See CLI Commands for a full reference of all subcommands and their options across all four CLI tools (logdag, logdag.source, logdag.eval, logdag.visual).

Using your own log data

For log data other than the tutorial sample, the basic workflow is the same. You need to:

  1. Build an amulog database for your logs (see the amulog documentation).
  2. Write a logdag config file:
    • Set [database_amulog] source_conf to your amulog config.
    • Set the date ranges in [general] evdb_whole_term and [dag] whole_term to span your log data.
    • Adjust evdb_unit_term, unit_term, and unit_diff to control the analysis window size (e.g., 24h for day-by-day).
    • Choose a feature-DB backend in [general] evdb (sql for SQLite3, the default; influx for InfluxDB v1; influx3 for InfluxDB 3 Core). See Data Sources for backend details.
  3. Run Steps 3–5 above with your config file.

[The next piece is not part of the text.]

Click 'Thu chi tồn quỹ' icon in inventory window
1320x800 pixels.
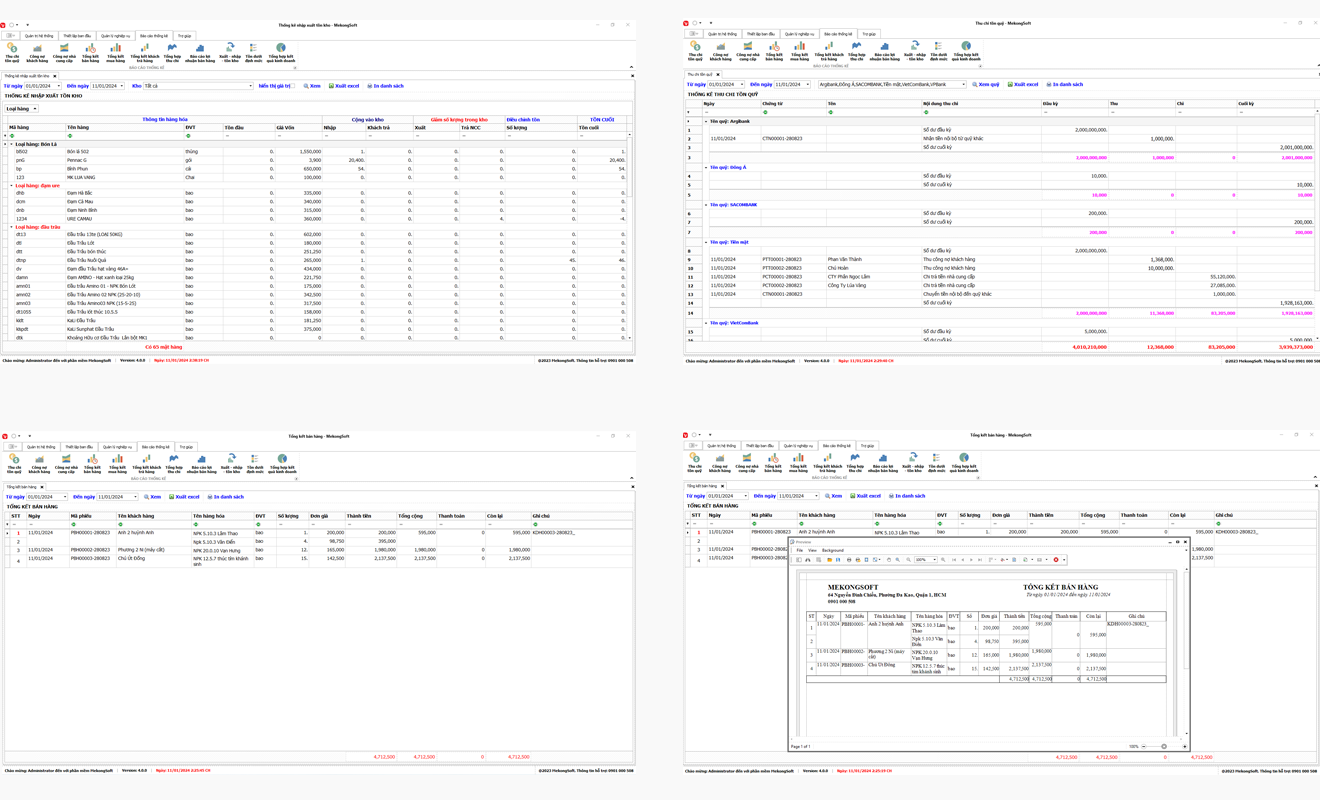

A useful starting point is to copy logdag/data/config.conf.default (shipped with the package) and adapt it. You can see all effective settings with:

python -m logdag show-full-config -c your_config.conf

Where to go next

  • Overview and Pipeline — the full three-phase pipeline and what each step does internally.
  • Generating DAGs — job splitting, area configuration, parallelism, and output layout.
  • Configuration — config-file model, key sections, and the relation to the amulog config.
  • Configuration Options — full option reference derived from config.conf.default.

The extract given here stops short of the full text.